Heteronormative World

And it goes far beyond having to rise above hate speech and ignorance (at least it should. Unfortunately we’re still fighting that). We live in a heteronormative world and we all assume our kids are straight. That convention alone is a very powerful and heavy anchor for someone who isn’t. Especially if the confidence you needed to come out, is the very thing that’s trapped inside. As a result, I buried my sexuality for a long time. I assumed the ‘phase’ was over and that, since I was married, it was irrelevant. 

However, I see this with positivity and not regret. I’m finally giving myself freely to my creativity. It’s about understanding myself better, and the way in which I connect with people.
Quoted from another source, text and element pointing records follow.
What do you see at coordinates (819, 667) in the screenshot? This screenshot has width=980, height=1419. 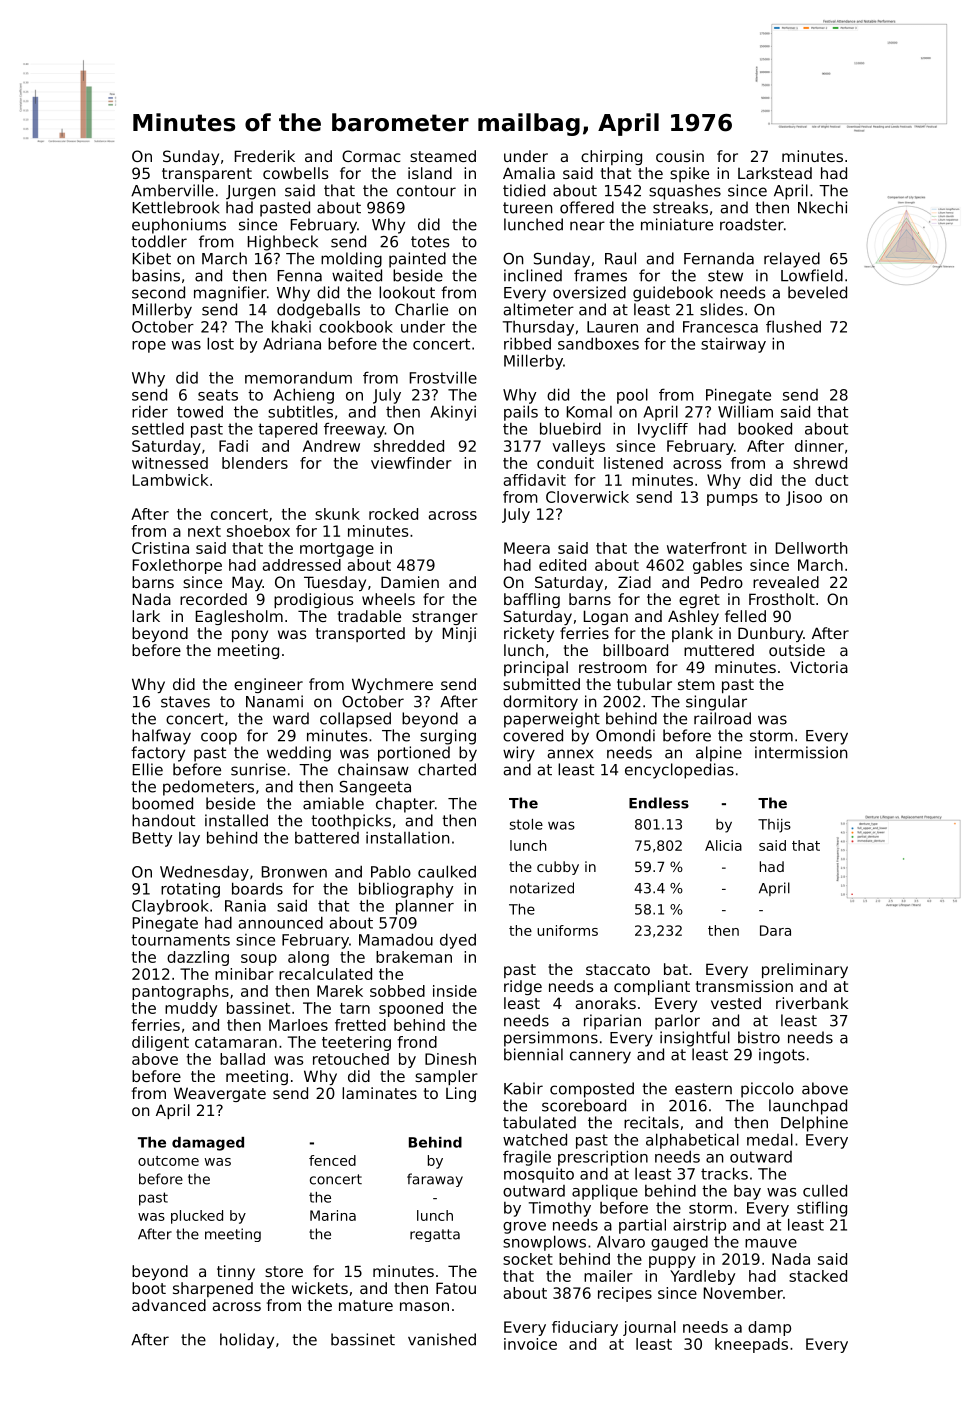 I see `Victoria` at bounding box center [819, 667].
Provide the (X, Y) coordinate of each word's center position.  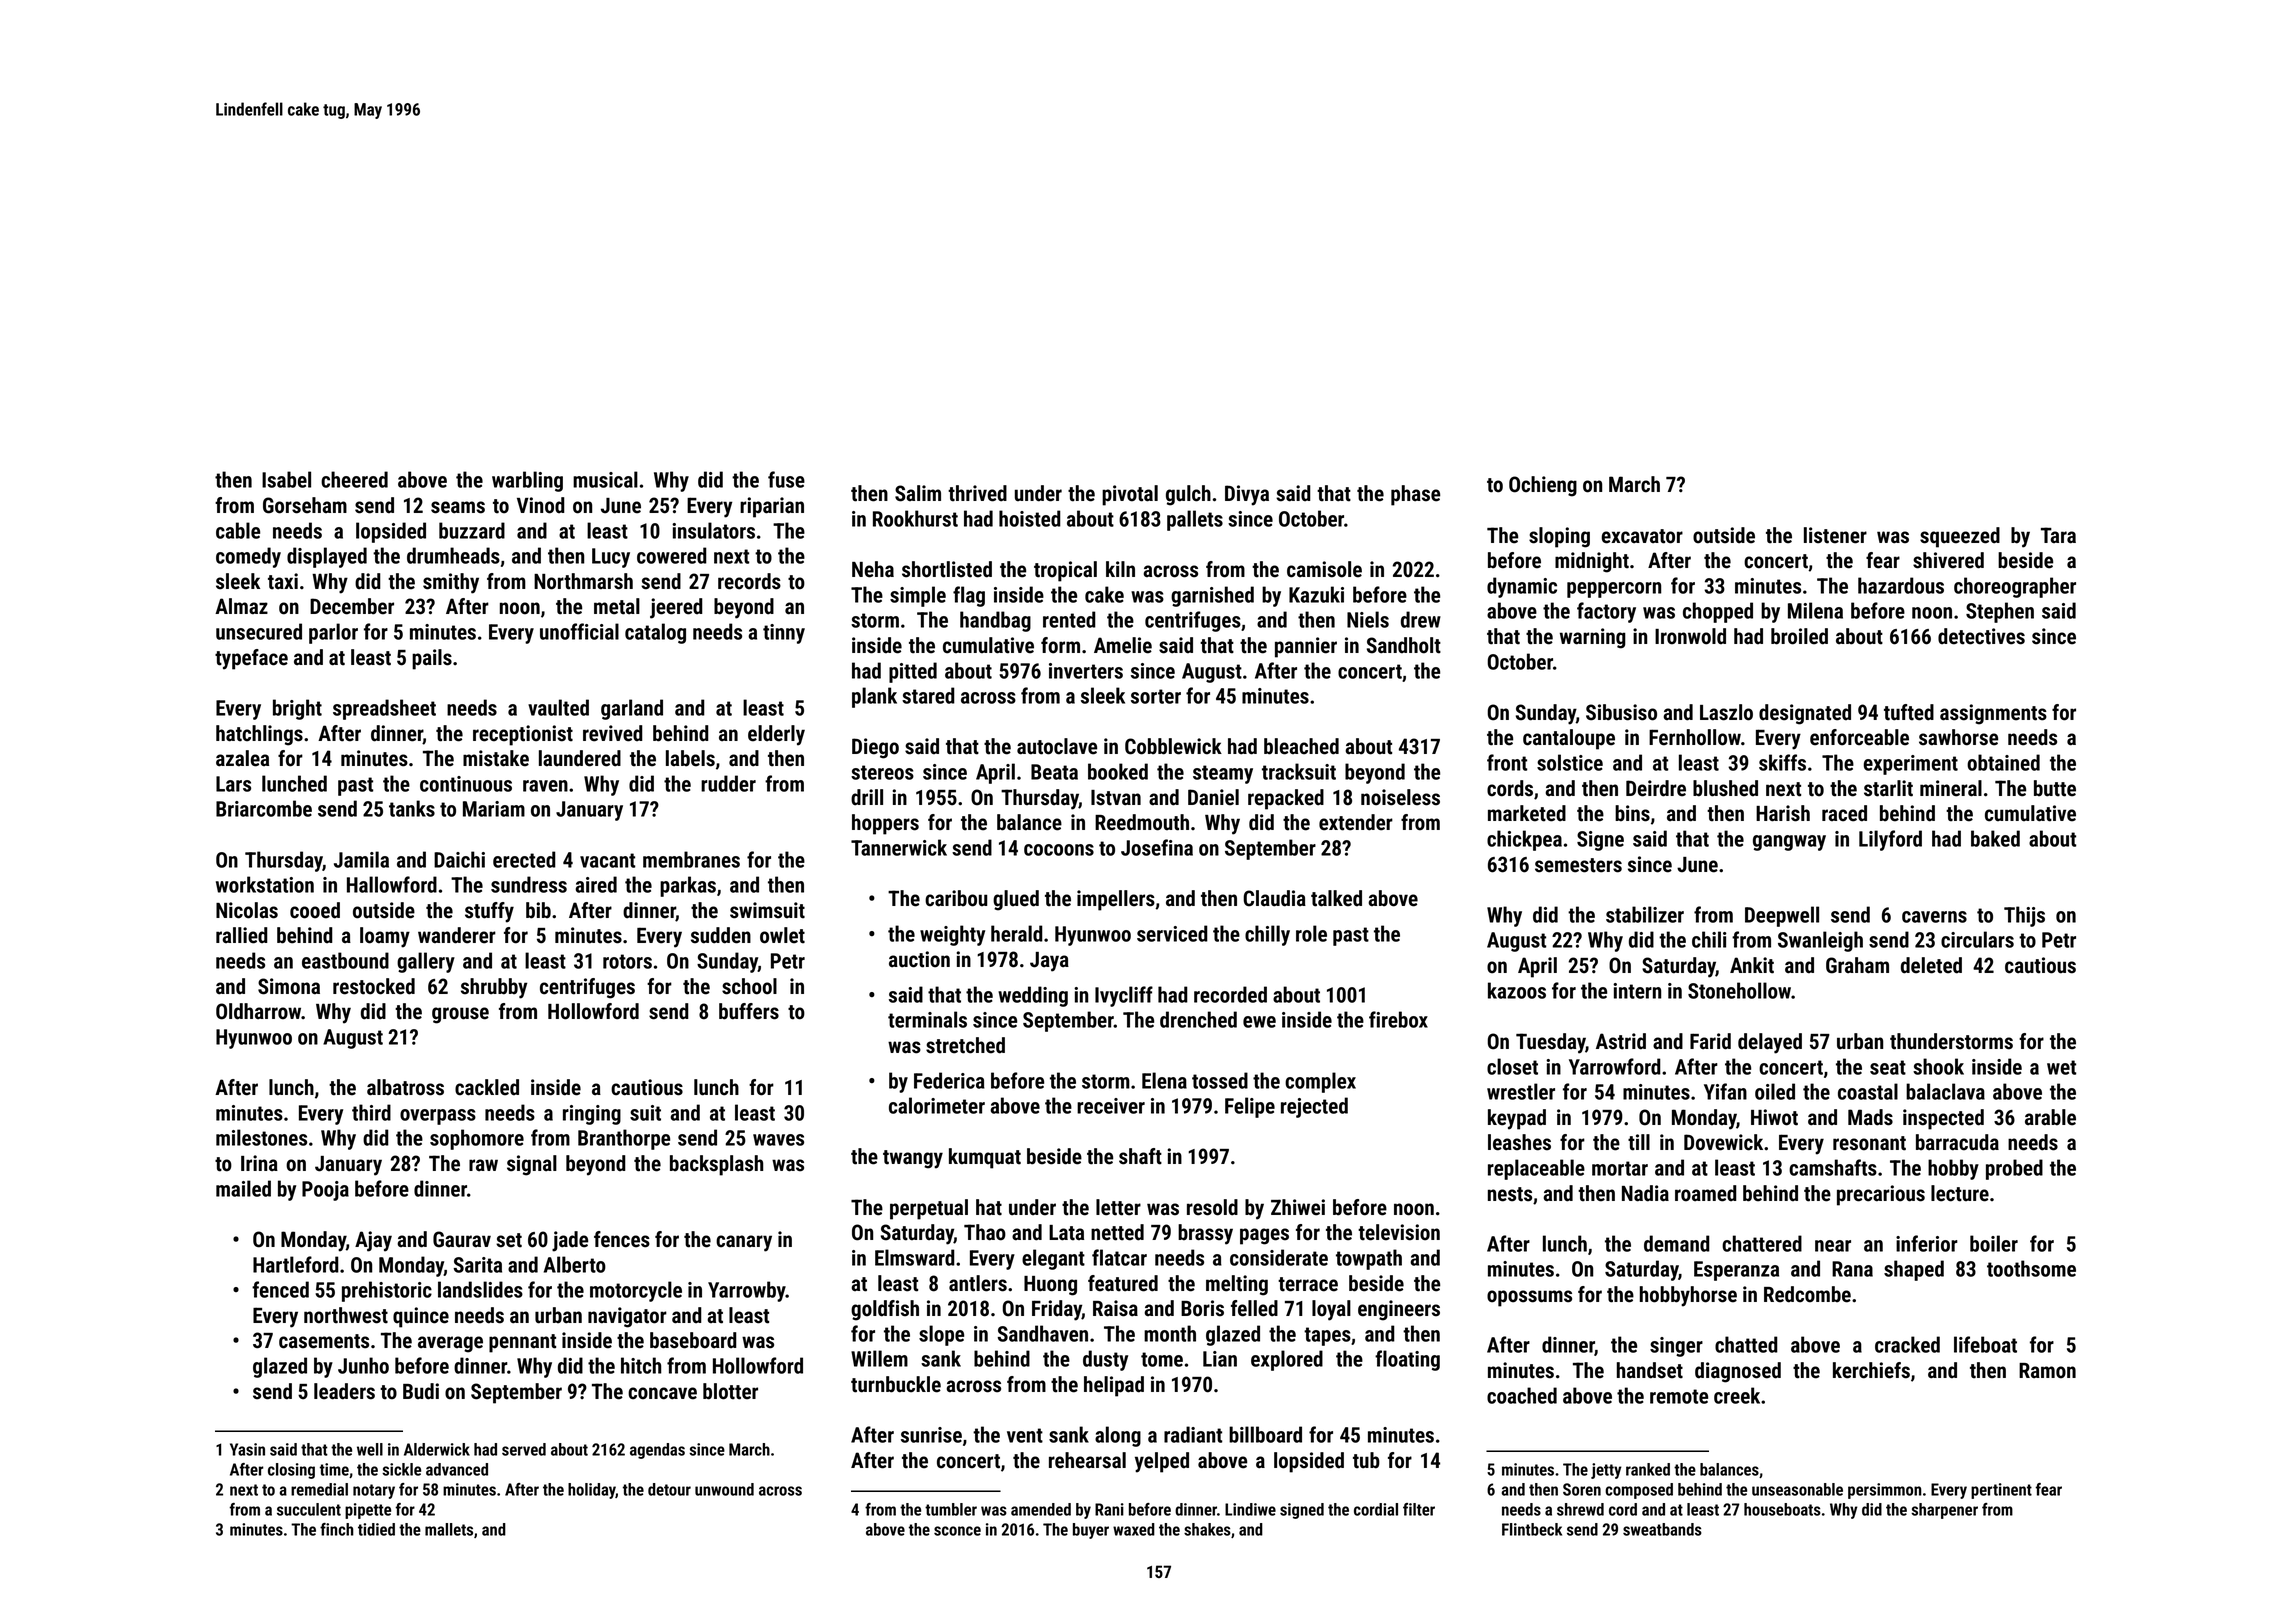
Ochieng (1543, 486)
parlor (333, 633)
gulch (1188, 495)
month (1170, 1333)
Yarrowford (1615, 1066)
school (749, 986)
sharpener (1944, 1511)
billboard (1265, 1434)
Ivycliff (1124, 996)
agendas (657, 1451)
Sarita (478, 1265)
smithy (451, 583)
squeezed (1960, 537)
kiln (1120, 569)
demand (1677, 1243)
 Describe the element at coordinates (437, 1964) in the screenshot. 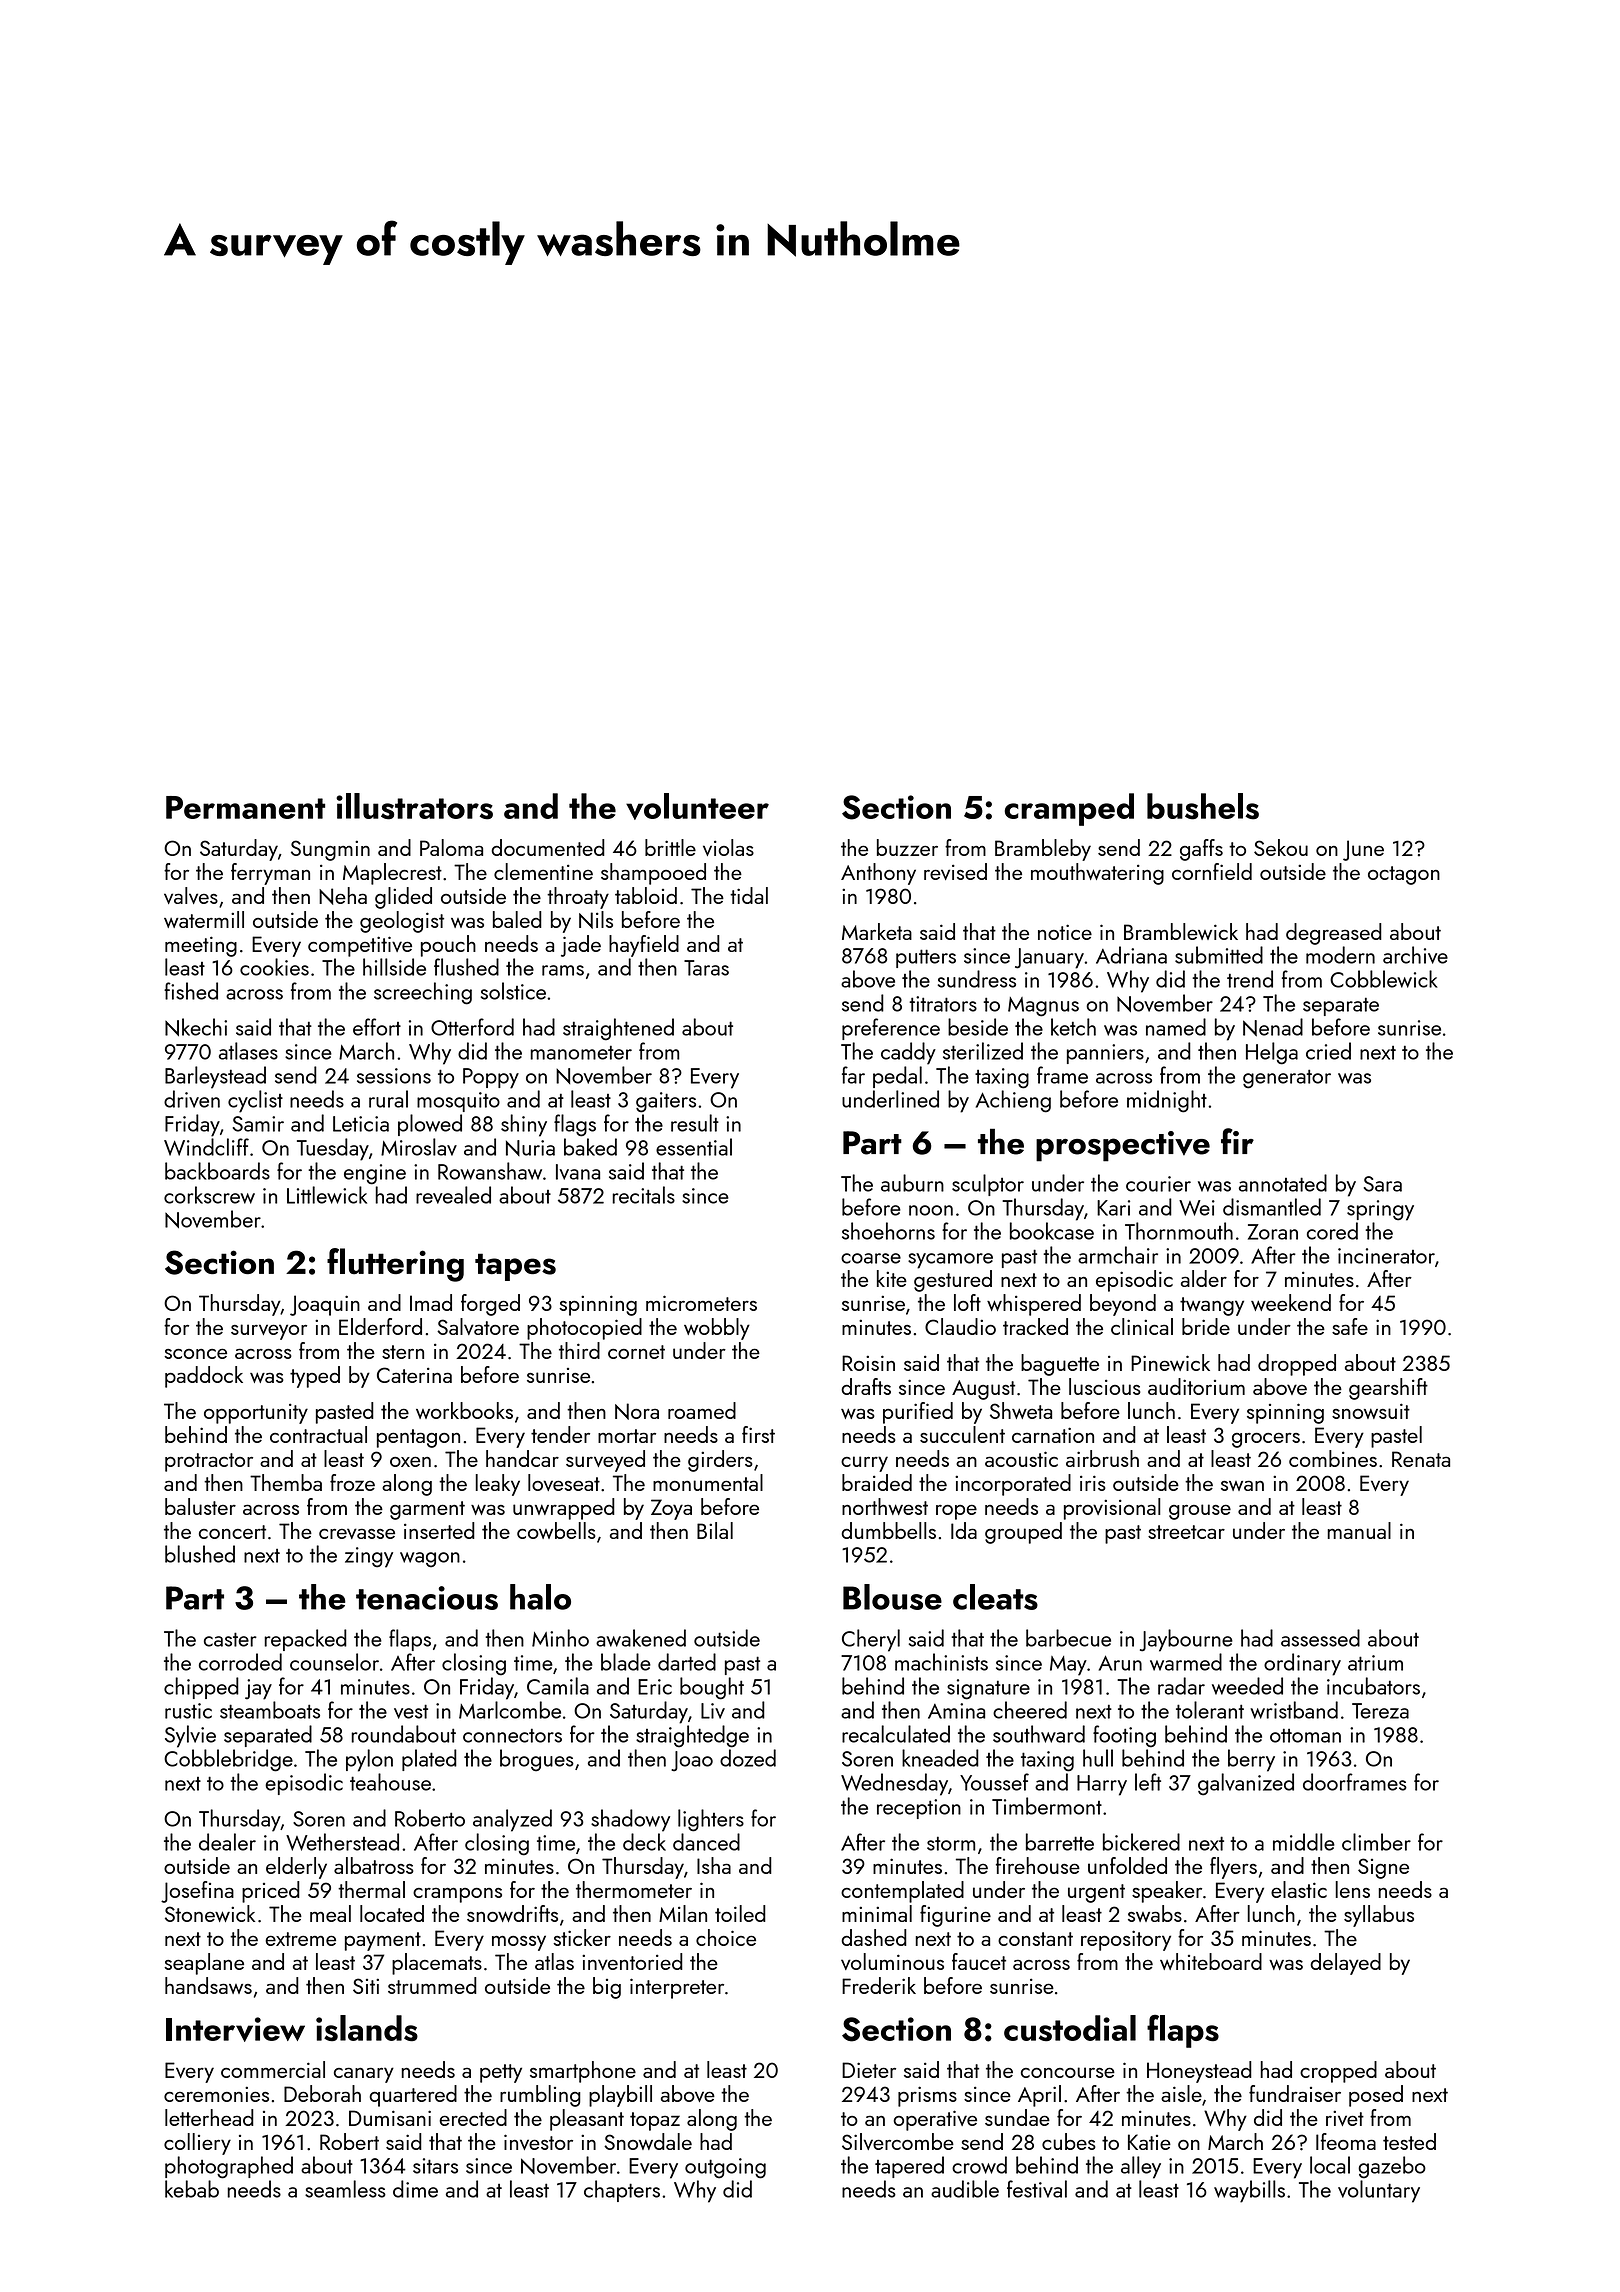

I see `placemats` at that location.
That’s why creativity and sexuality are so integrated and central to our identity. I use what I create to build connections with people. And that’s why I’m so keen to share my journey through music. For the first time in my life, I know what I want to say, which part I want to share. So by simply being able to say that I am me, I see choices with more clarity. I feel less anchored, more lifted. I haven’t changed, I’m simply visible.

Now that I have this awareness, my hope is that my children, if they too fall outside ‘the norm’, won’t face all the same challenges. For their benefit, I can be proud. And even if it doesn’t reach them, it will reach the people around them. The reason why Pride looks so wonderful from the outside, is that it feels exactly that good on the inside. And every single person deserves to experience that.